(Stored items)
++++

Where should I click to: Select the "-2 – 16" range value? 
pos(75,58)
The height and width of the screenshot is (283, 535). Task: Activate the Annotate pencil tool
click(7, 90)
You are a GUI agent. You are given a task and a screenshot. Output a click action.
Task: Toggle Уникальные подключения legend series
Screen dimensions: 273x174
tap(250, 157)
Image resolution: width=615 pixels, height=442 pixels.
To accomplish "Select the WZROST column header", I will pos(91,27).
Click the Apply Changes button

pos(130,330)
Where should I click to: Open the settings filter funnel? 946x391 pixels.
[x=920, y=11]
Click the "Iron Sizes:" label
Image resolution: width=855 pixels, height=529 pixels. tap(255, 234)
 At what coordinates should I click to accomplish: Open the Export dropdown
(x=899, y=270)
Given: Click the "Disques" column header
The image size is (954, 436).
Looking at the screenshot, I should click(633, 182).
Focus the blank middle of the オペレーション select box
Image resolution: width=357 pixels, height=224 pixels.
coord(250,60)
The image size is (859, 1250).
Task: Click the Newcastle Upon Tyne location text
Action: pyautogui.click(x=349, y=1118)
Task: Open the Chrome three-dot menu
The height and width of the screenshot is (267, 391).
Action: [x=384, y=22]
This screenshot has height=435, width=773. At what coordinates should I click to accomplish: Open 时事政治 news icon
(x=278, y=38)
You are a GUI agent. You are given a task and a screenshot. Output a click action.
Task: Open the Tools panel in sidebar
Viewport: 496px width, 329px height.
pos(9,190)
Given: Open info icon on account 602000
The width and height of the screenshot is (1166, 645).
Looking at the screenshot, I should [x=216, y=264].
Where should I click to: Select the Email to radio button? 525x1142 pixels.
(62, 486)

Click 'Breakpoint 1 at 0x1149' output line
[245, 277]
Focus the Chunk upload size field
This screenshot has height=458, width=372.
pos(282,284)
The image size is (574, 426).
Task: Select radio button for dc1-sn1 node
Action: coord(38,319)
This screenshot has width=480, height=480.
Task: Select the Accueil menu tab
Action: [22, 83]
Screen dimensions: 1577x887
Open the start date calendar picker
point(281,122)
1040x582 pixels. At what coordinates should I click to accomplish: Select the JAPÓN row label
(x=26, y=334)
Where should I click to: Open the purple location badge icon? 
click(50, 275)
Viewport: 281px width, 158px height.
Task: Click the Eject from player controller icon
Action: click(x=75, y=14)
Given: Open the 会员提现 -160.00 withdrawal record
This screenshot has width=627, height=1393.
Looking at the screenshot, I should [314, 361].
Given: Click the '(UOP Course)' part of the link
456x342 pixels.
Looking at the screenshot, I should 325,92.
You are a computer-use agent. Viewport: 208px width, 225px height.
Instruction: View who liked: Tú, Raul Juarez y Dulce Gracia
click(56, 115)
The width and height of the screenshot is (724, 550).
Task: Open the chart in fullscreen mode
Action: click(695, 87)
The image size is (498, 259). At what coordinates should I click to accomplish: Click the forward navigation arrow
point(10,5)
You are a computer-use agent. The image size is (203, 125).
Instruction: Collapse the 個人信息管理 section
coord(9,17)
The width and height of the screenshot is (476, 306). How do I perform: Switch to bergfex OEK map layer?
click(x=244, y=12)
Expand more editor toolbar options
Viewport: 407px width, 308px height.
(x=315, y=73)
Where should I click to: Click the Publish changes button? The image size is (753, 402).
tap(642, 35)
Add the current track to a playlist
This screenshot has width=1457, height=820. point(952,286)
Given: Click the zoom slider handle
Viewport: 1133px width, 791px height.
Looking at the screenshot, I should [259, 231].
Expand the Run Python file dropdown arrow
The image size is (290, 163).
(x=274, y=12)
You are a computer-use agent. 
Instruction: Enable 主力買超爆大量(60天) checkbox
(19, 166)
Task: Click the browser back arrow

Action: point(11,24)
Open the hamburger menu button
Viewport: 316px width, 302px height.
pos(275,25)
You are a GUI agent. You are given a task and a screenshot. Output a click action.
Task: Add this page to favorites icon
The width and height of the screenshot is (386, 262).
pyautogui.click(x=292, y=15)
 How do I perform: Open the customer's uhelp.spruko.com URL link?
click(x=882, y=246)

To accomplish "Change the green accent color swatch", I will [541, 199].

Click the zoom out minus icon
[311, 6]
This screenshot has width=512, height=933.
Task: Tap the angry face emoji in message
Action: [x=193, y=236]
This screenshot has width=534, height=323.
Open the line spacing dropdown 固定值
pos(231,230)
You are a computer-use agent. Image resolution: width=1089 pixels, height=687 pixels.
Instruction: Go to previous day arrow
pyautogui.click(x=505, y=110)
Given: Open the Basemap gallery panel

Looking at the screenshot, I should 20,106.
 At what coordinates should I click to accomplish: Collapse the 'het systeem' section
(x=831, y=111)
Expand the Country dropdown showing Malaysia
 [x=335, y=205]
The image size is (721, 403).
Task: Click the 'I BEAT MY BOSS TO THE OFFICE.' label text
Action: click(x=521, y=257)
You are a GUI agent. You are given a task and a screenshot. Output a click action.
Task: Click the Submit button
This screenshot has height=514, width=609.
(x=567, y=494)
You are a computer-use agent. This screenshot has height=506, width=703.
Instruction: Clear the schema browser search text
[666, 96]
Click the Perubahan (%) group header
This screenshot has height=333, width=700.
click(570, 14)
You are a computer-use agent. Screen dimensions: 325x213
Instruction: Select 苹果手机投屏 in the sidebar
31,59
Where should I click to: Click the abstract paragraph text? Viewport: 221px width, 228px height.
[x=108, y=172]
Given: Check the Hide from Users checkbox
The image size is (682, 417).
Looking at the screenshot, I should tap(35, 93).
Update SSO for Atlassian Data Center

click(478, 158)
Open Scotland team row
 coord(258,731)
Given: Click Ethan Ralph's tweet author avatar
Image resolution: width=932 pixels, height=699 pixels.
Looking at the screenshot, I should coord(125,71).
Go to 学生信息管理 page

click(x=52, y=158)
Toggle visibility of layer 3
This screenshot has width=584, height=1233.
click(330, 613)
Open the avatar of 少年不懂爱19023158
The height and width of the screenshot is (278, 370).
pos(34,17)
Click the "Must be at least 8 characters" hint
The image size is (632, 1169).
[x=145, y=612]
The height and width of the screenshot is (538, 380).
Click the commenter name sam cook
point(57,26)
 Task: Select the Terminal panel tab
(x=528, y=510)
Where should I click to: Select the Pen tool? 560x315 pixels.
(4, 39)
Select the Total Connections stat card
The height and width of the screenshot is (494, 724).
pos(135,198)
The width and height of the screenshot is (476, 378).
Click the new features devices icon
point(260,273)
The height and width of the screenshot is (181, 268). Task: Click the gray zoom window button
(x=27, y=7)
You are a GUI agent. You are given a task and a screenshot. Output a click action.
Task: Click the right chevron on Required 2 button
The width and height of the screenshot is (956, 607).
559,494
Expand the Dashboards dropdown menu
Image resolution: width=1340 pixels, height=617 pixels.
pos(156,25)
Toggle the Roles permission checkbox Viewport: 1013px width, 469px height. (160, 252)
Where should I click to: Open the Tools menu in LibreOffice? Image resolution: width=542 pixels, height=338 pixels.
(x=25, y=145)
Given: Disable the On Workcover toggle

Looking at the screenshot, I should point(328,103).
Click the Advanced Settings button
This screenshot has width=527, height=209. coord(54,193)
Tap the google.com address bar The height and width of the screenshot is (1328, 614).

++++

Read through the entries above, and wherever a line holds the string "computer", copy it.

## TASK SOLUTION:
You are a computer-use agent. Viewport: 208px width, 225px height.
You are a computer-use agent. The image size is (203, 125).
You are a computer-use agent. 
You are a computer-use agent. Image resolution: width=1089 pixels, height=687 pixels.
You are a computer-use agent. This screenshot has height=506, width=703.
You are a computer-use agent. Screen dimensions: 325x213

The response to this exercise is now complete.